Maine Legislature Passes Marijuana Regulation Bill, Governor May Veto. The legislature approved a bill to regulate the state's impending legal marijuana market Monday, but not by big enough a margin to withstand an expected veto by Gov. Paul LePage (R). The bill would set up a licensing system and set a 10% sales tax and a weight-based excise tax for transactions between growers and retailers. If LePage vetoes the bill, the result could be "chaos" that would throw "oxygen onto the fire of the black market," said Sen. Roger Katz (R-Augusta) in remarks reported by the Bangor Daily News. LePage has said he wants to postpones retail sales until next year.

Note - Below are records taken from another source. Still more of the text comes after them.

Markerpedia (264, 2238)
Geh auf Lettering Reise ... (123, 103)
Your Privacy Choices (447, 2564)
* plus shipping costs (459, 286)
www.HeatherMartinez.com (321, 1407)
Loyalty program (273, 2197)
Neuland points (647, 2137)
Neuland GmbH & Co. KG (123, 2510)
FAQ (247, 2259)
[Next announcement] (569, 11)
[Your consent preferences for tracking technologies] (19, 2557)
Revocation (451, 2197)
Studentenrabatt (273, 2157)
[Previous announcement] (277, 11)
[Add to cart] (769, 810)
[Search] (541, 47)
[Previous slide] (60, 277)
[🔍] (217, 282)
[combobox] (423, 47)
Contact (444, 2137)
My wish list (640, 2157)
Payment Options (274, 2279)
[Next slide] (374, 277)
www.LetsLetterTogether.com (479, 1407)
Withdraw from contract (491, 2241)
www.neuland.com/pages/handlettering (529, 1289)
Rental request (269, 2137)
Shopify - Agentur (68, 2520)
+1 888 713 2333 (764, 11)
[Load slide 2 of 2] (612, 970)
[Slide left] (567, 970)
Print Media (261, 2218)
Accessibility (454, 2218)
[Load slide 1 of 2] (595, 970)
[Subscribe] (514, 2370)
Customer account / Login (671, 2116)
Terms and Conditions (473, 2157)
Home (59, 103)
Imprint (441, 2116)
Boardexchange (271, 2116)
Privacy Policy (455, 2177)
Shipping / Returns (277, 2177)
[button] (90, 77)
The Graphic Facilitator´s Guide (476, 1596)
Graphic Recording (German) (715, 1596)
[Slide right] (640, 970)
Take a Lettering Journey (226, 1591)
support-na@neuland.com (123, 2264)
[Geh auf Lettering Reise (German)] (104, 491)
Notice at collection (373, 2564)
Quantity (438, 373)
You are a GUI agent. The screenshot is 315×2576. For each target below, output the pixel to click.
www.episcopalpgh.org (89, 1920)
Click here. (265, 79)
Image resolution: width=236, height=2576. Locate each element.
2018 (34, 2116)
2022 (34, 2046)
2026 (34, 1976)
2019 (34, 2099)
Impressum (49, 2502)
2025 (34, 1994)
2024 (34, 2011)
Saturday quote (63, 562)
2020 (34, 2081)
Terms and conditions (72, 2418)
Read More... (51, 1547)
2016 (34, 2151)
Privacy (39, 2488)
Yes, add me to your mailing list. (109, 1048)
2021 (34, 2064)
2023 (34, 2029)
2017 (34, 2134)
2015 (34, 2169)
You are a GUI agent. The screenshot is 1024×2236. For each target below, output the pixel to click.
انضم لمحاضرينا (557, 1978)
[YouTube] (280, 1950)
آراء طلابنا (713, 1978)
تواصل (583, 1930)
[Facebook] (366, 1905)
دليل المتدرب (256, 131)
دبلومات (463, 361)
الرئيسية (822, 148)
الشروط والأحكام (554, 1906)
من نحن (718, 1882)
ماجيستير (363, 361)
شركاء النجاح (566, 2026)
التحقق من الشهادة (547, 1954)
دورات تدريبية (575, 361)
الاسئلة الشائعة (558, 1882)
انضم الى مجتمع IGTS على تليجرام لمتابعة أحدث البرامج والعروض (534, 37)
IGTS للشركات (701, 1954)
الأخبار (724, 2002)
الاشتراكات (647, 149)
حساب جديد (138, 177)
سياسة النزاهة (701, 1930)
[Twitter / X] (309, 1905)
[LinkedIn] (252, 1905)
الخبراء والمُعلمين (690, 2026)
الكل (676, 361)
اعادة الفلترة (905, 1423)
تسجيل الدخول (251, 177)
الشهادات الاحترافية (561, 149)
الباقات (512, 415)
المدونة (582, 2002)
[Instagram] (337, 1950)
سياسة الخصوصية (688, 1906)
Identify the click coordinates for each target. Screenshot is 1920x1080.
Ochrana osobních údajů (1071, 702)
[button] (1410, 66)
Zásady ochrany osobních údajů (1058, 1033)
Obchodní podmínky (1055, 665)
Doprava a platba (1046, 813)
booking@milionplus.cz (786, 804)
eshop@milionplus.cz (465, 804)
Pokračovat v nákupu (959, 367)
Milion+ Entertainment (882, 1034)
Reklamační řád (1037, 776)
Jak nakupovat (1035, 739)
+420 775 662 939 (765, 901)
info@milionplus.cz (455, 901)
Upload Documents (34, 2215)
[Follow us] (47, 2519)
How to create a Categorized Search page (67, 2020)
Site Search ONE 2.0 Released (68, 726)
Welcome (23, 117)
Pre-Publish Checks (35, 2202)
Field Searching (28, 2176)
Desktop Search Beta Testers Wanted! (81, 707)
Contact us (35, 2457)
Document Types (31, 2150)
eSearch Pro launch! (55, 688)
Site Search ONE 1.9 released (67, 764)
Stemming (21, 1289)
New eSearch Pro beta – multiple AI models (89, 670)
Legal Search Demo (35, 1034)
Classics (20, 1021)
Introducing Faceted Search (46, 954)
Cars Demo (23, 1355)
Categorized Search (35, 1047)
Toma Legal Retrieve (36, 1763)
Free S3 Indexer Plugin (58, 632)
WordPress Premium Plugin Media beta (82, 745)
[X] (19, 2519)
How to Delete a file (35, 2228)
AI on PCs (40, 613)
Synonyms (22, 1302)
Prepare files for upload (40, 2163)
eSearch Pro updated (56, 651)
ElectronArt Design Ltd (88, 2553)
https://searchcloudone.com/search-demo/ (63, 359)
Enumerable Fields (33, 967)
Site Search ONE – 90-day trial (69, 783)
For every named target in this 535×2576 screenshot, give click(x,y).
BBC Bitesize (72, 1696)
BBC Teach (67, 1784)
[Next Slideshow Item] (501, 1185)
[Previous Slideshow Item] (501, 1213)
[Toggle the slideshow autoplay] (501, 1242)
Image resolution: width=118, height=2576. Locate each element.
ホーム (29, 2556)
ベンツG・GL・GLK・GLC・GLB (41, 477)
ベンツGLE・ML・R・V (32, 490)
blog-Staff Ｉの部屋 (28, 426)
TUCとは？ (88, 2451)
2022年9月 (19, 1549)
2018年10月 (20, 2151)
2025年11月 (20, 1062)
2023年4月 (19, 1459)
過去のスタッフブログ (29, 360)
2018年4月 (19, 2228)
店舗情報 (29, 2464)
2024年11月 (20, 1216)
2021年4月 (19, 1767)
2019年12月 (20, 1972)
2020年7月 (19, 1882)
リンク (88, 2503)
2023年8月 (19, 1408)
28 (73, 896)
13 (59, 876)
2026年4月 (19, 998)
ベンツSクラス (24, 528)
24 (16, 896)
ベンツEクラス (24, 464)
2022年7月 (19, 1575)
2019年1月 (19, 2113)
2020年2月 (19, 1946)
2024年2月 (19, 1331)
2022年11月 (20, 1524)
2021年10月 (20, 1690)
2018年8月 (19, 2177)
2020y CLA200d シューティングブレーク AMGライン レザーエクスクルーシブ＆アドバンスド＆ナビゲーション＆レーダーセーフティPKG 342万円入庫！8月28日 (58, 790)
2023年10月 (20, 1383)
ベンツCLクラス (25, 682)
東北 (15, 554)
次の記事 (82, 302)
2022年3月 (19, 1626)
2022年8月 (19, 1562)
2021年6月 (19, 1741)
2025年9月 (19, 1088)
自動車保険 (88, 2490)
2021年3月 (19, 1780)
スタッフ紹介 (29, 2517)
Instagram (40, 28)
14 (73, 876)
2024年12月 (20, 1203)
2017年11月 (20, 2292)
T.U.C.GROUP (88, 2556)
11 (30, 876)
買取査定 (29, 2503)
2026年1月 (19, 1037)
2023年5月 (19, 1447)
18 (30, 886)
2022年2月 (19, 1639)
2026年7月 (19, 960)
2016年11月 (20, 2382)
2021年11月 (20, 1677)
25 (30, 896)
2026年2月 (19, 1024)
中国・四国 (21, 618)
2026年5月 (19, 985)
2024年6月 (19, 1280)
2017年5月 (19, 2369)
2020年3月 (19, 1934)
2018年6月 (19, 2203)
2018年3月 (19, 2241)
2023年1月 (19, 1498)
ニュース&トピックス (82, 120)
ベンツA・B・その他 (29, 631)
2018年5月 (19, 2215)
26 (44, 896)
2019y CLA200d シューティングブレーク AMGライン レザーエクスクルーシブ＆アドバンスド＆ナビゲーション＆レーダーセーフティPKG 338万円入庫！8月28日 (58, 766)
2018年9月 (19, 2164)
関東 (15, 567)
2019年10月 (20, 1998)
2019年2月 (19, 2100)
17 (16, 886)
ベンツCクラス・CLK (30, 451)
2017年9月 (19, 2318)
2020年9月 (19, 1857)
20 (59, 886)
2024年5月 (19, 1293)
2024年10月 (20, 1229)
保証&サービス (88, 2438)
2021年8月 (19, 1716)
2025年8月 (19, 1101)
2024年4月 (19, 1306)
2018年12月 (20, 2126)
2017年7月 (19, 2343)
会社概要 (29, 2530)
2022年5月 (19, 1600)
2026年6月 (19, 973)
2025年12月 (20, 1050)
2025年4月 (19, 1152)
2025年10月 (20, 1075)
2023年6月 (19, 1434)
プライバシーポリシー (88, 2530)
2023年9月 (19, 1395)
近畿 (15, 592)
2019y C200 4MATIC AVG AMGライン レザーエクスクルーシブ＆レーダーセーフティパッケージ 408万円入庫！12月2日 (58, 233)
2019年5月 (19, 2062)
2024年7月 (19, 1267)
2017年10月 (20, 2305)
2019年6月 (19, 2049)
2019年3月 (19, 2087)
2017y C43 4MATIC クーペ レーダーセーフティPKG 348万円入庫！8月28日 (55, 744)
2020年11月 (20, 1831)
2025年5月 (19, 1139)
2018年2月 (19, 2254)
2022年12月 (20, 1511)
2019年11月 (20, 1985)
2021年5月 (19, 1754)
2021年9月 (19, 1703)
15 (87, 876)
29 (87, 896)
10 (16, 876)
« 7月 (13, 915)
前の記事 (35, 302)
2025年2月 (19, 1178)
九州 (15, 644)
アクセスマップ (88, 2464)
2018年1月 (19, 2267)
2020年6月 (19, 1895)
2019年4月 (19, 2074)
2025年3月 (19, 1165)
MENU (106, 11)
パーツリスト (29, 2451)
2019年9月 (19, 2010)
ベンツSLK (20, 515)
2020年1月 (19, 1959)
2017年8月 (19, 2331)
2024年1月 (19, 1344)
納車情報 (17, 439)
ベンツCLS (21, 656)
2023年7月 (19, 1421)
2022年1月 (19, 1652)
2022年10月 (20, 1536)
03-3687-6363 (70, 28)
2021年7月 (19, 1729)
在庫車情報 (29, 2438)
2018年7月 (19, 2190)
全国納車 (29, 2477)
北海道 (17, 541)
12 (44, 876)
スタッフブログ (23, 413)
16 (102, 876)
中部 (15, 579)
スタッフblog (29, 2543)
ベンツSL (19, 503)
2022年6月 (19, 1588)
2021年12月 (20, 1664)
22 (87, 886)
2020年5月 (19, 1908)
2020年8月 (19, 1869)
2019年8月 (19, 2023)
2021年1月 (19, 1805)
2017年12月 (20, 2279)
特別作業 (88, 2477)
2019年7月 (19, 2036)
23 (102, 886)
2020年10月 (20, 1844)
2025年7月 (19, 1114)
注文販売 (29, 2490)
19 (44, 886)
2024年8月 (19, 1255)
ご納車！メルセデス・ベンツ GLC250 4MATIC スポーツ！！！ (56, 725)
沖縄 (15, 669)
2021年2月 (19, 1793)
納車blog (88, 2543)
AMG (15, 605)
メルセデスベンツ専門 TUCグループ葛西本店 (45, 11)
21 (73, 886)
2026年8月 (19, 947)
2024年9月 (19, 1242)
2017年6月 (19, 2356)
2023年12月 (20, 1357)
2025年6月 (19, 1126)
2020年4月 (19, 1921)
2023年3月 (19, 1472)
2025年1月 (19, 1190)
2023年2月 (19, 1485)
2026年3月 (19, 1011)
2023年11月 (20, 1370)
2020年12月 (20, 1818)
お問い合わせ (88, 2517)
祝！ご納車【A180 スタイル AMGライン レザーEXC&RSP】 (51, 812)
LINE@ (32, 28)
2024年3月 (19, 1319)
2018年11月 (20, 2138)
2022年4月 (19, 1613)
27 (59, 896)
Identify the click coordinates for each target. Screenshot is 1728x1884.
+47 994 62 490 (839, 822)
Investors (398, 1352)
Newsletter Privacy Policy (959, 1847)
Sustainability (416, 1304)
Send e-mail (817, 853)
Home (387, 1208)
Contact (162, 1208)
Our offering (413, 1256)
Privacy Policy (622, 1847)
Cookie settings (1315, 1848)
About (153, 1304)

Heroin and Prescription Opioids

White House to Host Opioid Event on Thursday. The White House Office of National Drug Control Policy has announced that it will host an event Thursday on "the nationwide opioid crisis." The announcement did not make clear what the event will be, but could be the declaration of a national emergency around the opioid crisis. President Trump surprised his advisors last week by saying he would make such an announcement this week.

Trump Opioid Commission Member Not Optimistic. In an interview Monday, Trump opioid commission member former Rep. Patrick Kennedy (D-RI) said he was not optimistic that any recommendations from the commission will lead to any effective action to ameliorate the opioid crisis. Kennedy told the Washington Post "the worry is that" the commission's final recommendations, set for release next week, "won't be adopted."

Drug Store Group Offers Recommendations to Ease Opioid Crisis. The National Association of Chain Drug Stores, which has been criticized on some fronts for contributing to the crisis, has suggested four public policy initiatives that could help rein it in. Among the policy prescriptions are a seven-day limit for initial opioid prescriptions, nationwide electronic prescription monitoring, the use of manufacturer-funded envelopes to return unused opioids, and regulation of synthetic opioids. The association did not address the impact such policy prescriptions could have on chronic pain patients.

Law Enforcement

DEA Releases 2017 National Drug Threat Assessment. The agency released its annual report Monday, and it concentrates on the opioid crisis. The report notes the high number of prescription opioid overdose deaths, warns that heroin is a "serious public health and safety threat," notes the rise of fentanyl, says "the methamphetamine threat remains prevalent," "the cocaine threat continues to rebound," and that the emergence of new psychoactive substances remains "a challenge," among other findings. It qualifies Mexican drug trafficking organizations as "the greatest criminal drug threat in the United States."